Mas não termina aqui a história: Jesus aprendeu a falar, a comer, a rezar, a ser bem-educado com os seus vizinhos e com os seus próprios pais, através da educação persistente e esmerada que Nossa Senhora e S. José Lhe incutiram. Quando nos falam de um Jesus artesão ou carpinteiro, a sua “arte” não nasceu de forma miraculosa: foi aprendida de seu pai, pacientemente, que o teve de ensinar a utilizar as madeiras e os utensílios próprios de um profissional do seu ofício. Aliás, modesto, porque Jesus não ficou célebre por ser um super-exímio marceneiro, mas por outros motivos completamente diferentes, como sabemos.

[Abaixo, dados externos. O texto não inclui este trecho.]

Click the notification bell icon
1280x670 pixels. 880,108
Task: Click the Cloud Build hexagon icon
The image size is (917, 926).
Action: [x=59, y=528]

Tudo isto nos revela a importância da vida quotidiana, com as suas pequenas coisas, certamente banais, repetitivas, talvez um pouco monótonas, mas que constituem o fulcro fundamental da realização de quase todas as pessoas. Para um cristão – para a maioria dos cristãos – ela é o meio privilegiado da sua santificação. Deus não lhe pede coisas mirabolantes ou inacessíveis. Trata-se de fazer bem o que se deve fazer diariamente, não desprezando o que requerem as exigências habituais a todas as horas e momentos. Pensar de outro modo é não superar uma adolescência lunática e não sedimentada pela maturidade. Deus aproveita as circunstâncias normais do nosso quotidiano para nos chamar para a eternidade.
A este propósito, conta-se que na chegada à porta do Céu, para o juízo particular, formou-se uma bicha de almas que se apresentava a Jesus. Uma delas era a de um homem, receoso do seu destino e com alguns problemas de consciência. Começou a ouvir Jesus fazer entrar nos céus os que tinham dado de comer a quem tinha fome, de beber a quem tinha sede, os que visitaram os doentes, os que vestiram os nus, etc. Ficou aflito, tentando recordar-se de alguma boa acção desse tipo para apresentar. Mas nada lhe ocorria, o que o tornou extremamente temeroso. Chegou a sua vez. Jesus analisou o ficheiro, observando: “Não há muitas coisas escritas sobre as tuas obras. Mas devo reconhecer que, estando Eu muito triste e desalentado, me fizeste rir a bom rir e sentir mais animado e optimista com as anedotas que Me contavas...”. E acrescentou: “Para o Céu!”.